When we eventually venture out to Mars to establish colonies, we will have to decide which genetic variants of crops and livestock to bring with us. For the first time in our history we will select for mutants that aren’t the best equipped to survive on earth. It’s an important paradigm shift from trait-based selection to environment-based selection. We will suddenly become less interested in how red this apple is and immensely more interested in what type of environment this organism is best adapted to. For the first time in Earth life’s history the “unsuccessful” mutants will dominate.

The martian surface presents a radically different environment from the one Earth has been selecting for since life began. (NASA/JPL-Caltech/MSSS)

Even in the artificial environments of our martian colonies we will find ourselves in vastly different living conditions than we are used to. Our settlements will likely have to be buried under mounds of dry ice and dirt to shield ourselves from the incident solar radiation. The first humans on Mars will probably never go outside. There are likely people on Earth right now that are best suited to thrive in an environment similar to this. Among those first humans that colonize the Red Planet the most successful will be the ones with the lowest biological opportunity cost of living in a martian settlement.
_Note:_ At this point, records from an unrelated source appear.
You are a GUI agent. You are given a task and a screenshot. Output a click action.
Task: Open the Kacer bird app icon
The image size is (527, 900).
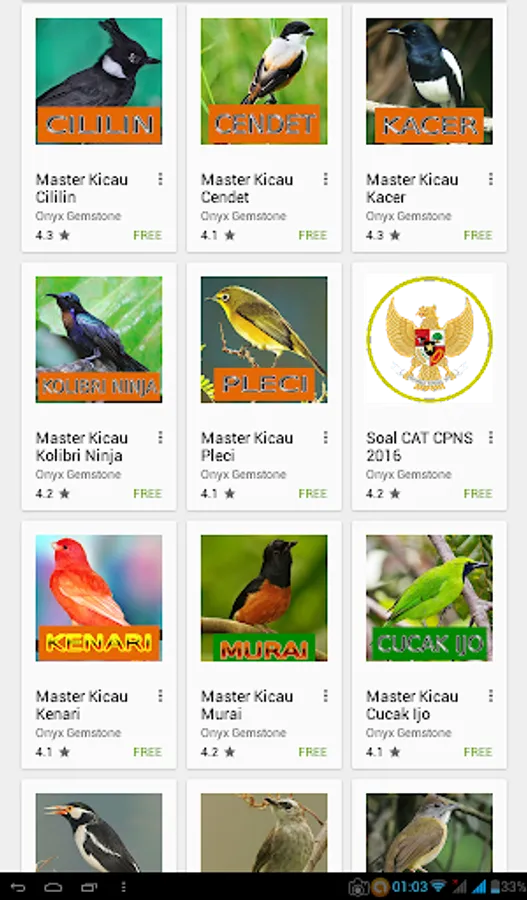(429, 81)
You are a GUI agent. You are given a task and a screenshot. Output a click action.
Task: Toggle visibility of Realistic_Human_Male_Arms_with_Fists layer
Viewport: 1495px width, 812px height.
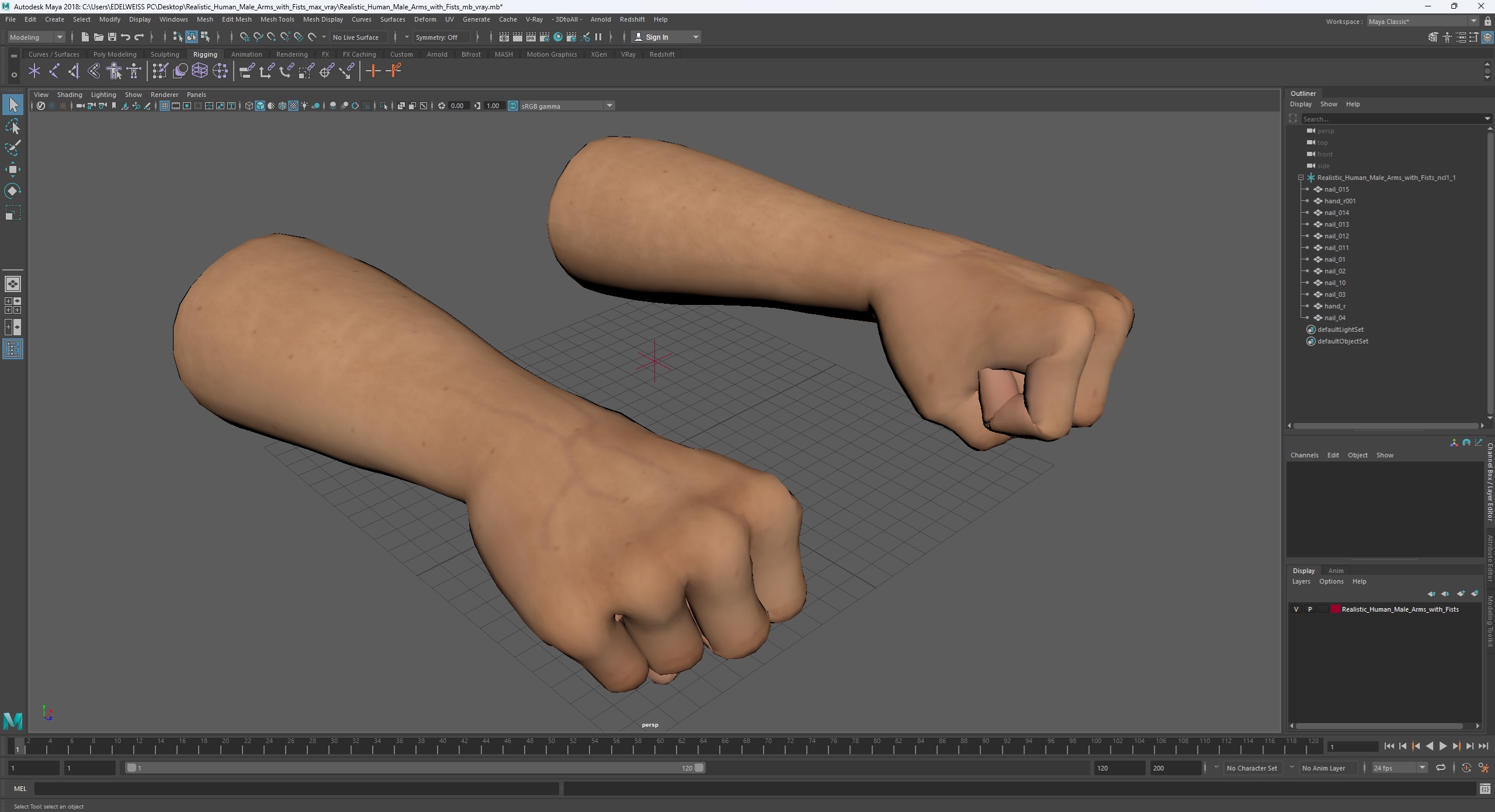[x=1296, y=609]
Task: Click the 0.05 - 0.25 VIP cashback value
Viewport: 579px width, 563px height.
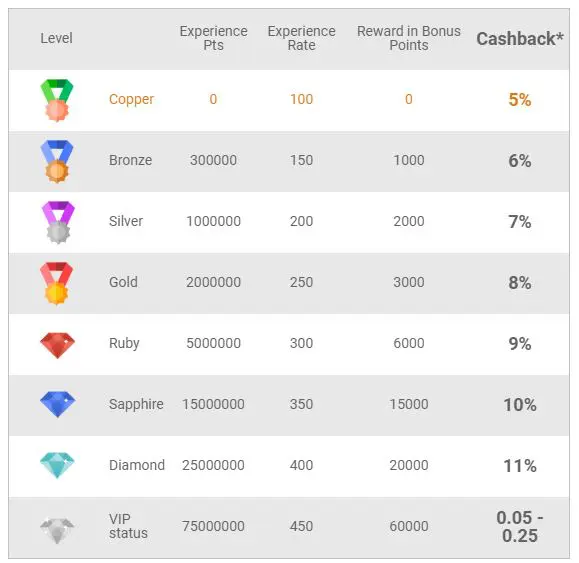Action: 520,526
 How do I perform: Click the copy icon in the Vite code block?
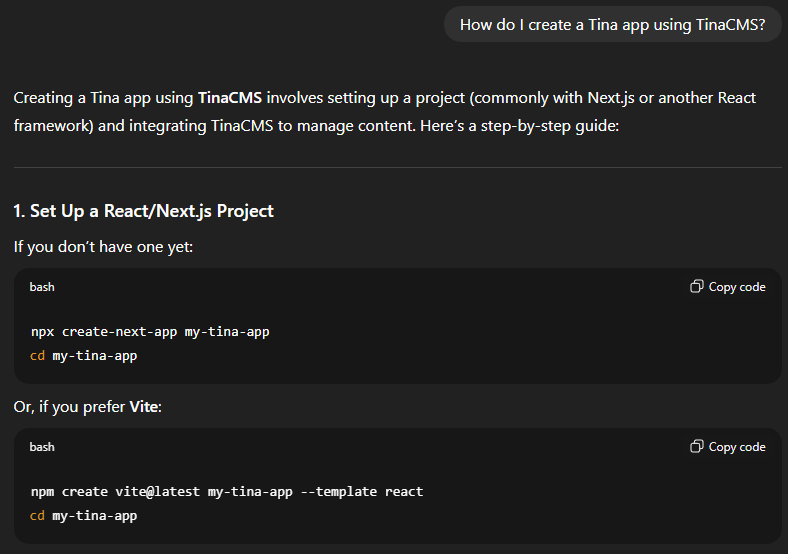(x=697, y=447)
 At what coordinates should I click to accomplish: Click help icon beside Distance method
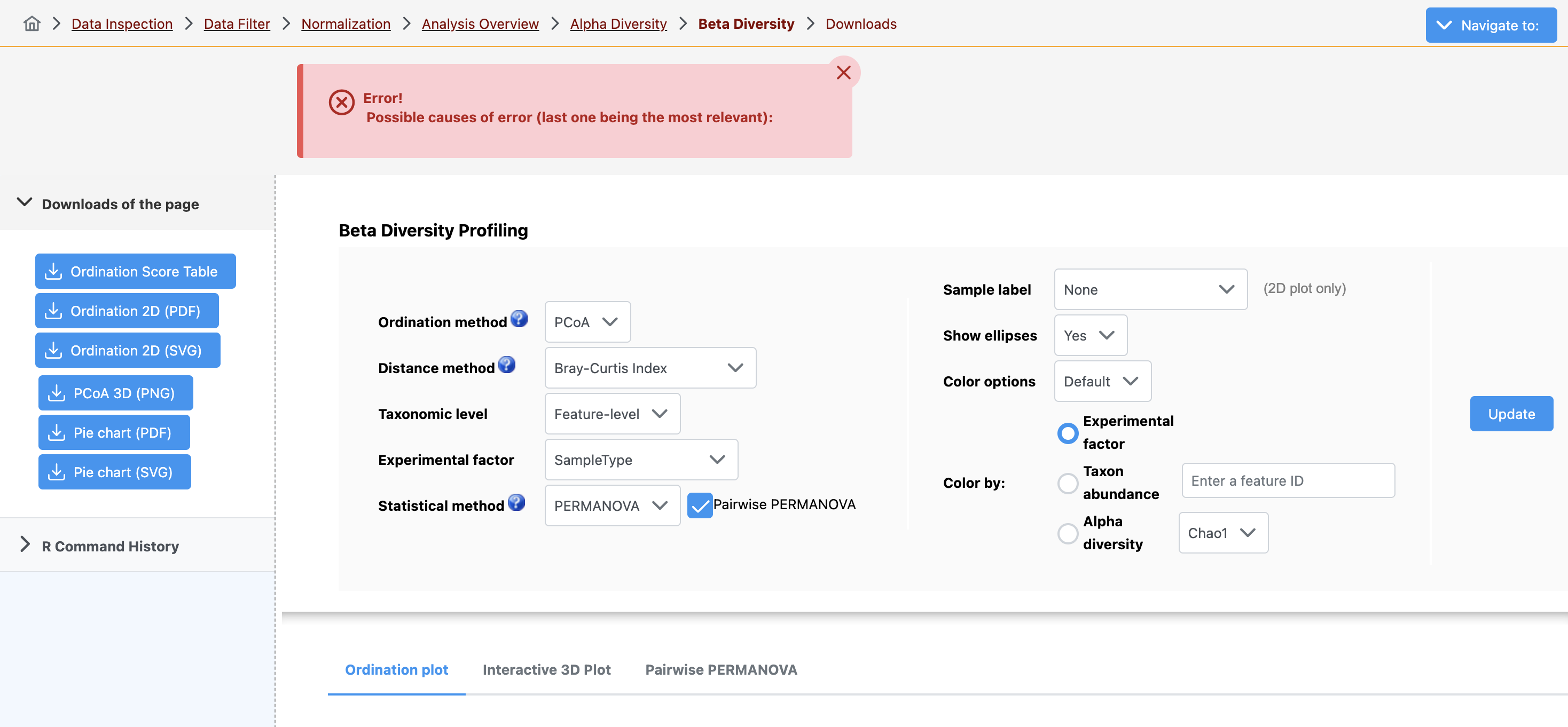[x=506, y=365]
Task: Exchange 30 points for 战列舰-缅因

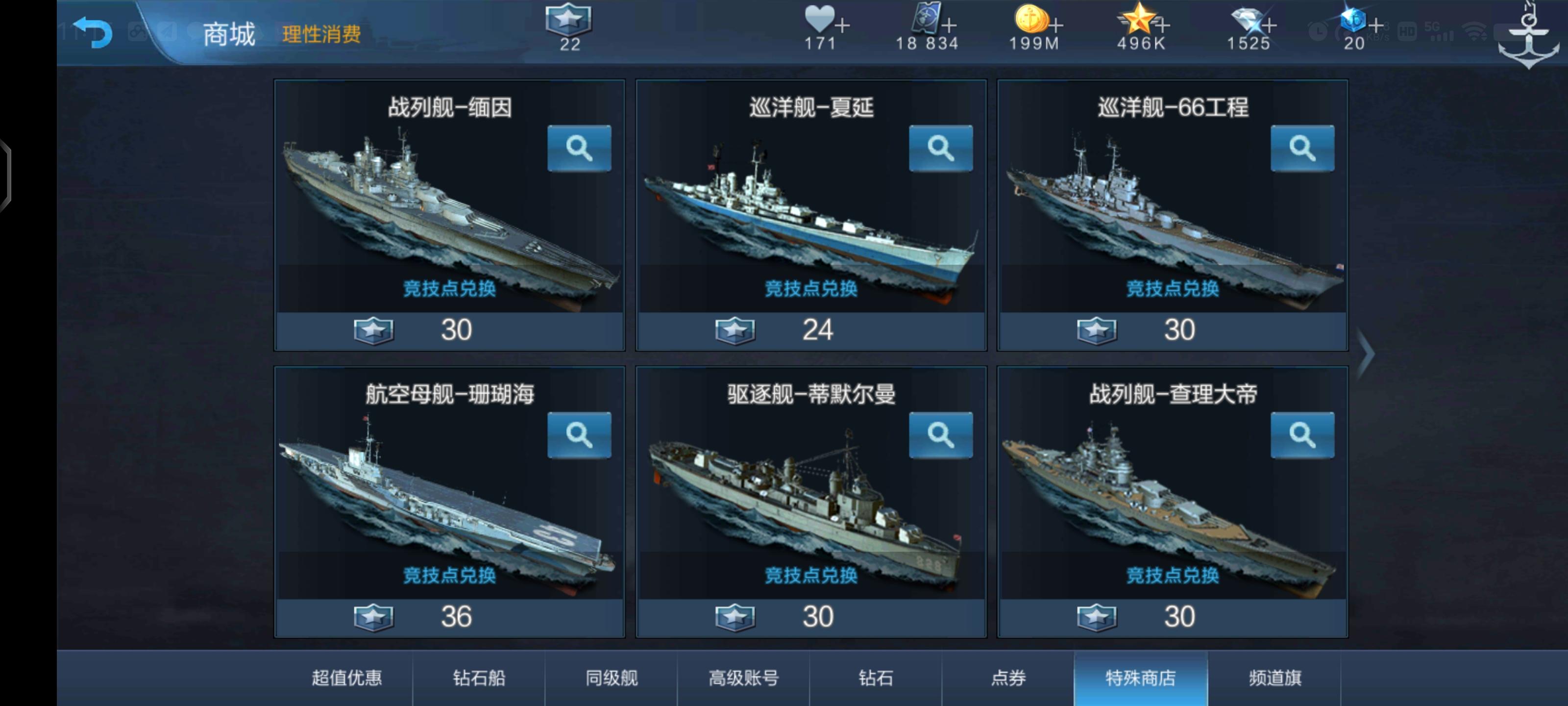Action: click(450, 331)
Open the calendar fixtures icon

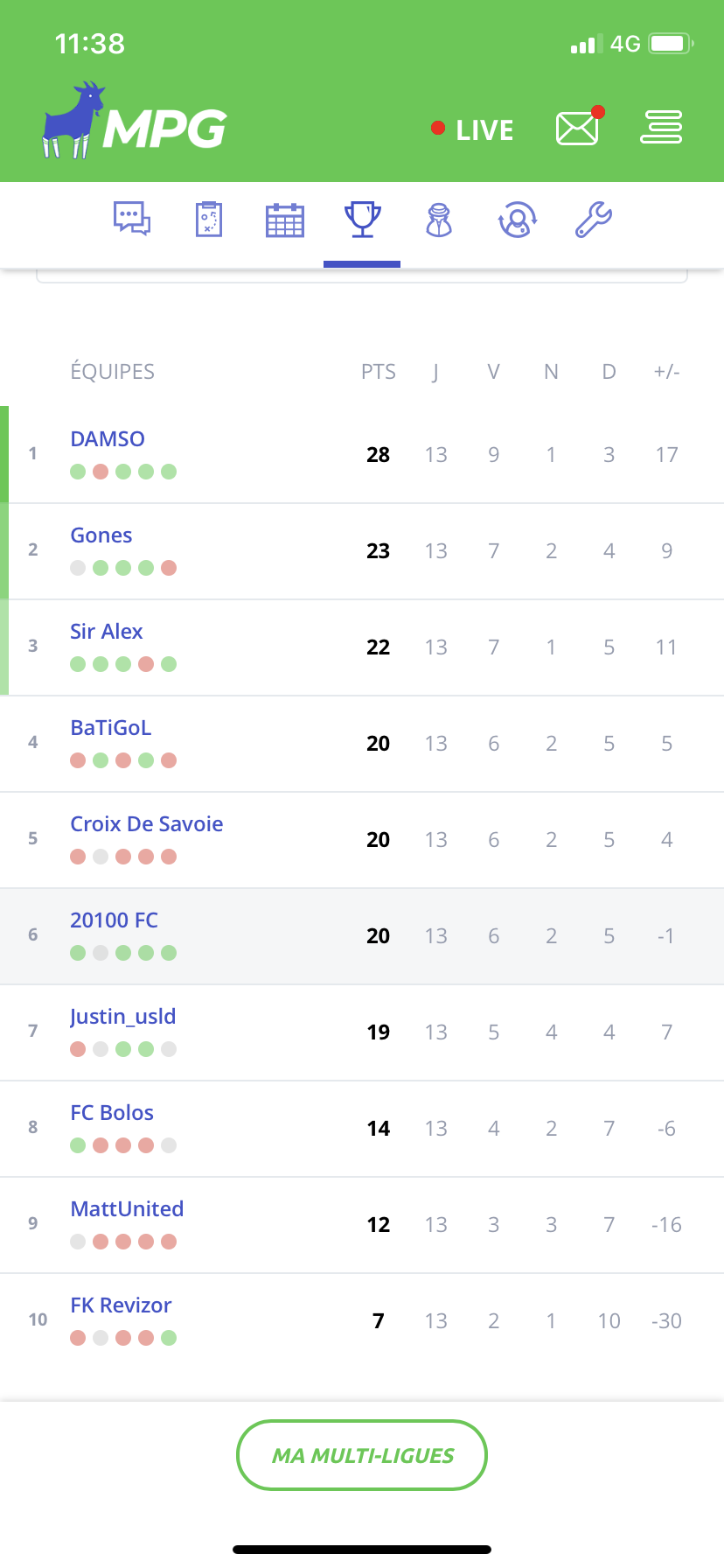click(x=285, y=220)
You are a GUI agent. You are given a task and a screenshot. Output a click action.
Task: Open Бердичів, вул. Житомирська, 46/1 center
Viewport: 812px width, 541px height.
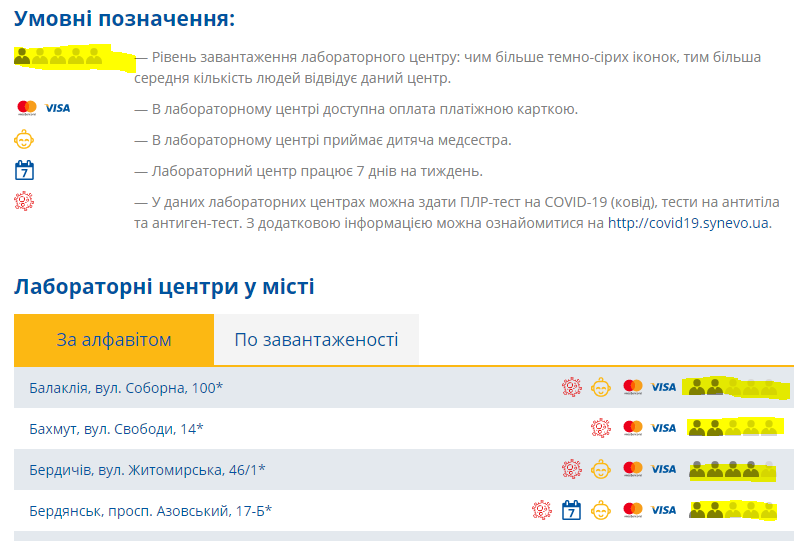[147, 469]
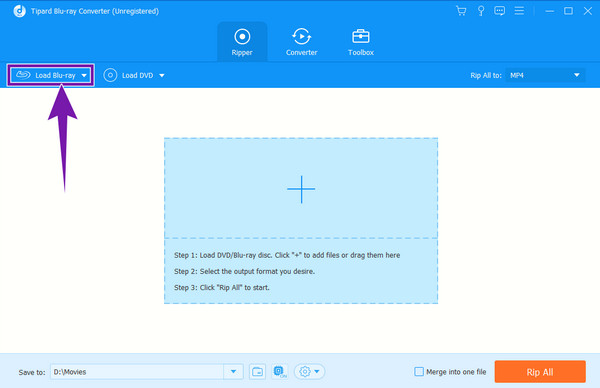Click the Tipard app logo icon
600x388 pixels.
point(20,11)
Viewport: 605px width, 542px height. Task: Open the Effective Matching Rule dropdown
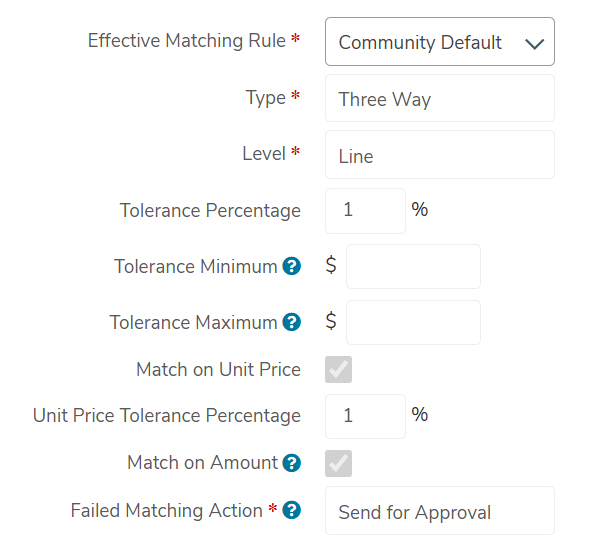(440, 42)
Our idea of what a thoroughly terraformed Mars looks like is often made with the assumption that we will pull much harder on the environment side than on the organism side. We want a Mars where life behaves exactly like it does on Earth. This; however, is an unlikely future reality. Biology is quite a bit more plastic than geology.

The characteristics of our ideal exoplanet are biased by the type of life Earth has historically allowed. (Image:NASA Ames/JPL-Caltech/T. Pyle)

Those who study exoplanets often have to ask themselves: Does this planet sustain life? This question is then followed by another. Could Earth life survive on this planet? The question now becomes too limiting. Earth life is a biased sample. Every time Earth life has produced something not perfectly suited to survive on Earth it is out-competed, out-selected, and removed from the sample. The question we must now ask, when confronted with a new planet or environment, is: could Earth life produce something that could survive there? The difference is profound. We are no longer limited to what Earth has historically allowed, but rather the known limits of biochemistry.

The difference between successful and unsuccessful mutants is not the degree of genetic defectiveness, but the result of an environmental compatibility. The success of an organism depends, quite literally, on where you stand.